In other times camas could be boiled in a water filled cooking basket, and then available for eating in about a half hour. The bulbs would turn to a spongy consistency similar to potatoes or pasta. The prairies around Chifin were full of camas, and much camas still grow in the region today.

Kalapuya Man, South of Eugene area, Wilkes expedition, 1841
Kalapuyan Man, South of Eugene area, Wilkes expedition, 1841

The Kalapuyans also hunted and fished and traded for other foods. They would make regular, annual excursions into the Cascades to meet with other tribes for trading and to pick berries and gather weaving materials. The Pe-u, Winefelly and Santiam had vast homelands in the Cascade foothills which are well represented on maps created in the 1850s.

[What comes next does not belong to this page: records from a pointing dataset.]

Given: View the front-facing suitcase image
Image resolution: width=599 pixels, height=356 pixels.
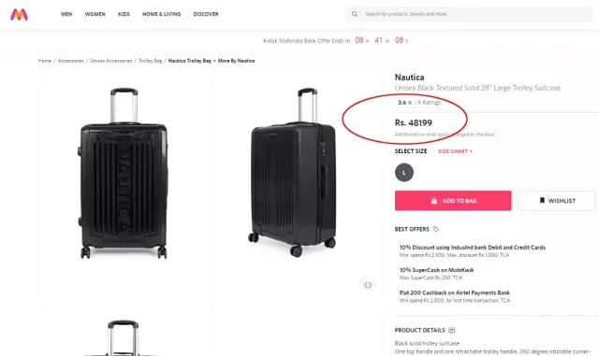Looking at the screenshot, I should [x=123, y=174].
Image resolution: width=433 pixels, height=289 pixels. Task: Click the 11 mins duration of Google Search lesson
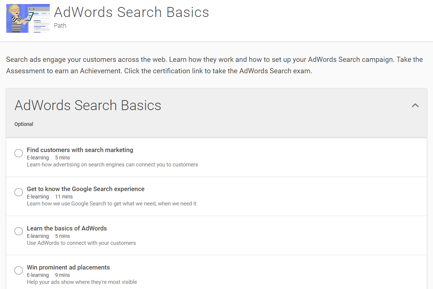pos(64,196)
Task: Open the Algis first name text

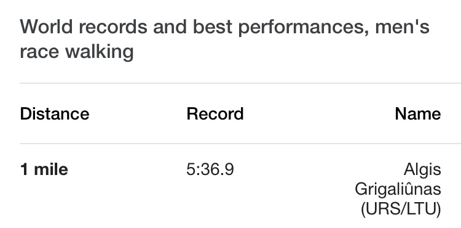Action: point(422,171)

The Kalapuya in the Eugene area would be subject to raids from the Molalla and Klamath for slaves and wives. The other tribes would come down from the Casacades on the Klamath trail and raid the villages, then attempt to escape into the Cascades again. The Yoncalla were subject to such raids and one is documented in Jesse Applegate’s book “The Yangoliers”. Chief Halo of the Yoncallas woke one day to such a raid. Men of the Yoncalla followed the kidnappers, and caught them in the Cascades, returning the girl to the tribe.

In 1856 all of the Kalapuya tribes were removed to the Grand Ronde Indian Reservation. There they settled in with some 27-35 tribes of western Oregon.